When going through my notes I noticed discrepancy between my laptop and my server: on my laptop I never had problems with threading, only with quiescence. This laptop is dual-core system. My server on the other hand I did have problems with threading, not depending on quiescence search.
So I added tons of printf-statements and that showed me that the scores returned by the threads were actually not used at all!
Looked at the code and it immediatly was obvious to me: I use atomic-booleans to signal out-of-time and please-stop-calculating (lightweight mutexes so to say). Now my threads get a pointer (not a reference) to some of these booleans.
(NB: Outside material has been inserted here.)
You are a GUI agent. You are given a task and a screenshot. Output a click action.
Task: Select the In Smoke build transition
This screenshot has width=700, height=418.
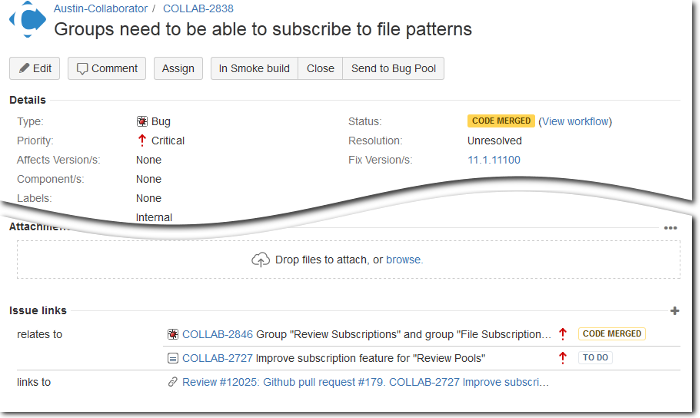pyautogui.click(x=254, y=68)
As I kind of use a mix of references and pointers (bad!) I made the mistake to do "if (!stop)" instead of "if (!*stop)". Fixed that and now it plays bit saner than before.
It is also possible to use pointers in C# but then you have to mark the code as unsafe. Guess why.
flok

Re: silly quiescence search bug

Post by flok »

Henk wrote:
flok wrote:Ok I found the problem. Even though I said it wasn't, it was a threading problem.
When going through my notes I noticed discrepancy between my laptop and my server: on my laptop I never had problems with threading, only with quiescence. This laptop is dual-core system. My server on the other hand I did have problems with threading, not depending on quiescence search.
So I added tons of printf-statements and that showed me that the scores returned by the threads were actually not used at all!
Looked at the code and it immediatly was obvious to me: I use atomic-booleans to signal out-of-time and please-stop-calculating (lightweight mutexes so to say). Now my threads get a pointer (not a reference) to some of these booleans. As I kind of use a mix of references and pointers (bad!) I made the mistake to do "if (!stop)" instead of "if (!*stop)". Fixed that and now it plays bit saner than before.
It is also possible to use pointers in C# but then you have to mark the code as unsafe. Guess why.
I don't agree with pointers being unsafe. But mixing reference-usage and pointer-usage is not something I would advise.
Maybe when I have time I'll refactor all those references out of it.